The term “burn” in this context refers to the mechanism of sending coins to a “burn” address, which are so called because the block creators believe nobody knows the private key. The coins on the “burn” address cannot be spent due to the absence of a private key. Money that cannot be spent is approximately the same as destroyed, or burned.
To be considered for block creation one can participate in a lottery and will get rewarded by it, when chosen. Because of the coins’ worth, the same underlying philosophy as in the case of proof-of-work is utilized, but furthermore the energy problem and the “nothing at stake problem” are solved.
The idea here is to solve the “rich man gets richer” problem, which arises in PoS algorithms. For this reason, the protocol rewards activity in the network based on the so-called importance score, which is calculated using graph theory. This calculation includes the transactions to and from an address. The probability of being chosen to build new blocks increases with the value of the importance score. Proof-of-importance (PoI) is implemented in NEM.
PBFT was published in 1999 and arose from academia. It is a three-phase protocol in which the client sends a request to a so called primary. In the first phase, the primary broadcasts to the replicas. Then, the replicas agree that it is properly signed, properly formed, and otherwise acceptable. When a threshold of required endorsements is achieved, the message is verified and replicas agree on the overall order of endorsed transactions within a view. This canonical transaction order is forwarded to clients. This of course is very simplified. You can access the paper by Miguel Castro and Barabara Liskov here. But there is also a very understandable presentation.
PoA is a combination of PoW and PoS. The miner creates a template with the nonce and deploys it to the network. Then the signers are chosen by the block hash of this template. If the template is signed by the signers, it becomes a block. In the end, the reward is shared between the miner and signers.
PoC uses the memory or HDD of a user to reach consensus. It creates hashes and stores these. Then it selects parts of the data, taking into account the last block header in the blockchain. The selected data is hashed and must fulfill a given difficulty. PoC is utilized in order to be fairer, because memory access times do not vary as much as CPU power.
PoET elects a leader via a lottery algorithm. The key point is the lottery must be performed in a trusted execution environment (TEE). For this purpose, Intel offers Software Guard Extensions (SGX). The lottery provides every validator with a randomized wait time. The validator with the shortest time becomes the leader. The leader is eligible to create a block after the allotted time. The underlying idea is the same as Bitcoin in that the first node to announce a valid block wins. Rather than compute-intensive proof-of-work, the tamper-resistant TEE is relied upon for randomness/fairness. PoET is used in Intel’s Hyperledger Sawtooth Lake project. The new block must be accepted (BFT) by the rest of the network.

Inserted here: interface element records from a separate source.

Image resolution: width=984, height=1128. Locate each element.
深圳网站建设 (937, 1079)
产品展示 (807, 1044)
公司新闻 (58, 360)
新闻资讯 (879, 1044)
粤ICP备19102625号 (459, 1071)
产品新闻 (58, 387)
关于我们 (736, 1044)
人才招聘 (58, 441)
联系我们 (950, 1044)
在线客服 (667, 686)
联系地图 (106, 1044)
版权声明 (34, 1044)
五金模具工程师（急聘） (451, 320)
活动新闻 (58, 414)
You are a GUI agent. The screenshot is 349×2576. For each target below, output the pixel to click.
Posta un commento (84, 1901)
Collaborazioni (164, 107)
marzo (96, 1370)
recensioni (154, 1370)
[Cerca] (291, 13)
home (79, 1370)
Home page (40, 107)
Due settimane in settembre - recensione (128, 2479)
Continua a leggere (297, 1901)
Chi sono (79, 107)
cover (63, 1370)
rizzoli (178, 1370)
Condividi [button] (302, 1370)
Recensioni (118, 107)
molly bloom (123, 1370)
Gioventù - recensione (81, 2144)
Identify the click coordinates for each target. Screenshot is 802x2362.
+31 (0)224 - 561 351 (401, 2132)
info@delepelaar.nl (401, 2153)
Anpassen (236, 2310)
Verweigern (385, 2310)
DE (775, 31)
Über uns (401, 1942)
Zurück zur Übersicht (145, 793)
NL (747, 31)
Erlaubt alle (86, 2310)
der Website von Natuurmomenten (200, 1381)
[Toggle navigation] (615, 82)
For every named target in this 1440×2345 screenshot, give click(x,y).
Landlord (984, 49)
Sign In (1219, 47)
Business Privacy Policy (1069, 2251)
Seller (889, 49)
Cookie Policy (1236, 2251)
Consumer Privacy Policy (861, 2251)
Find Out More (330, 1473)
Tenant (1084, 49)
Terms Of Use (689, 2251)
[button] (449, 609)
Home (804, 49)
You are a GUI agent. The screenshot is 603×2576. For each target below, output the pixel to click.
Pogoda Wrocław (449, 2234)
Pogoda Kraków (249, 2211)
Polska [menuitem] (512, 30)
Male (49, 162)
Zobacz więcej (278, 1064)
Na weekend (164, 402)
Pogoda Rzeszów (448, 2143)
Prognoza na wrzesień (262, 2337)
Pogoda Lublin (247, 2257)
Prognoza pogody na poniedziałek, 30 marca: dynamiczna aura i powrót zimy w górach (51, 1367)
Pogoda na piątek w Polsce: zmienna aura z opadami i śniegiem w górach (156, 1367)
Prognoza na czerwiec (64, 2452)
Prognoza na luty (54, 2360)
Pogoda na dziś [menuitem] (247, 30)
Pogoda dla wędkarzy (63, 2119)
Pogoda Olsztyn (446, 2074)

- Proof of Authority: consensus model with Identity at Stake
- Tendermint is a decentralized consensus engine that runs its own public blockchain and also supports decentralized computing. It differs from Ethereum on its consensus protocol, which uses the concept of validators who need to bind funds to validate and who validate blocks over the course of a certain number of rounds.
- Counterparty aims to extend the Bitcoin blockchain and allows for a limited degree of smart contract execution. They also created their initial coins in an innovative way, by proof-of-burn of Bitcoins.
- Stellar was originally forked from Ripple, has now completely diverged from it, and introduced what they called a "Federated Byzantine Agreement", whereby consensus is reached by quorum slices.